What is an artificial neural network and how does it work?
Artificial Neural Networks
An artificial neural network, or simply a neural network (ANN or neural network), is a mathematical or computational model based on biological neural networks. It consists of a group of artificial neurons (nodes) connected together, and processes information by passing along the connections and calculating new values at the nodes (connectivity approach to computation). In many cases, an artificial neural network is an adaptive system that changes its structure based on external or internal information flowing through the network during the learning process.
In practice, many neural networks are nonlinear statistical data modeling tools.
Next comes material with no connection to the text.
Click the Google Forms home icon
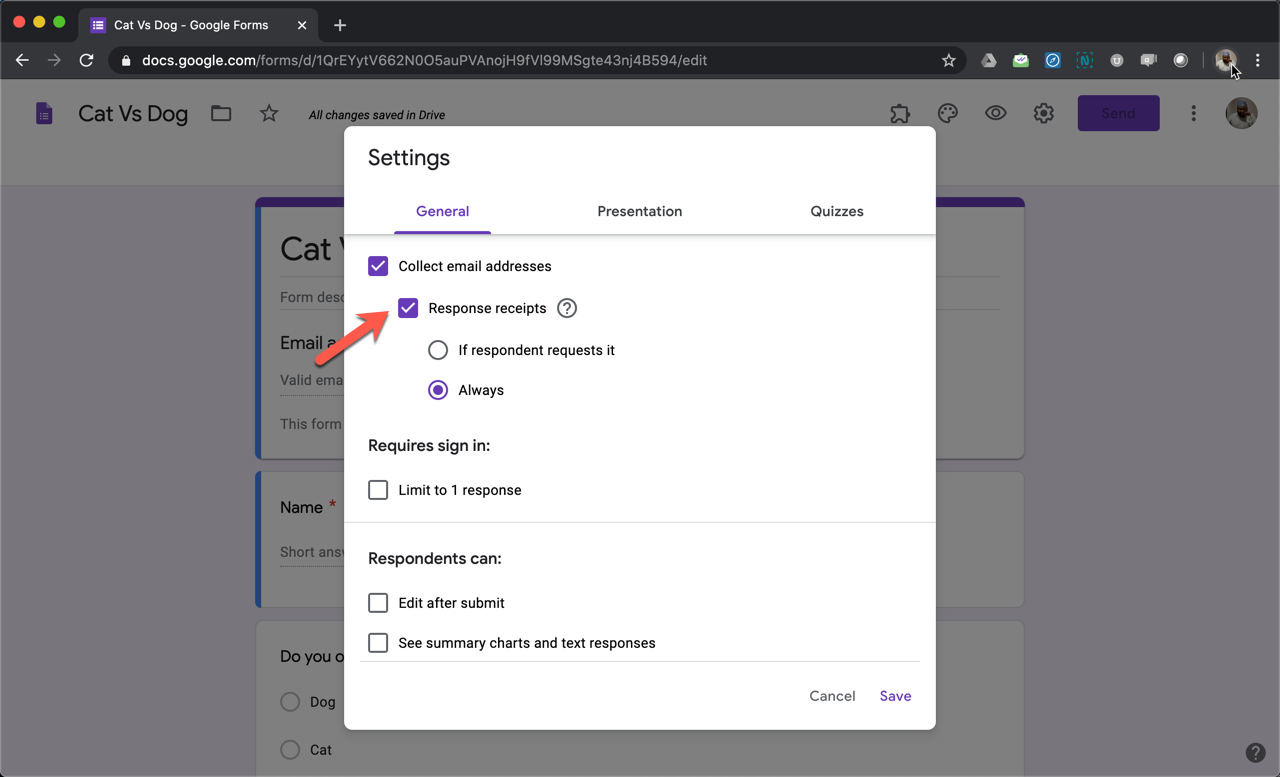Image resolution: width=1280 pixels, height=777 pixels. pyautogui.click(x=44, y=114)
They can be used to model complex relationships between input data and outputs or to search for patterns in data.
How do artificial neural networks work?
For an artificial neural network to work, it needs to go through two basic steps: training the artificial neural network as raw material and input for the system. Only then can the artificial neural network and the artificial neural network continue to learn.
Training
Neural networks learn (or are trained) through processing examples, each of which contains a known input and outcome, forming probability-weighted combinations between the two components, which are stored in the network’s own data structure. Training a neural network from a given example is usually done by determining the difference between the network’s processed output (usually a prediction) and a target output. This difference is the error. The network then adjusts its weighted combinations according to a learning rule and uses this error value. Successive adjustments will cause the neural network to produce outputs that are increasingly similar to the target output. After a sufficient number of these adjustments, the training can be terminated based on some criteria. This is a form of supervised learning.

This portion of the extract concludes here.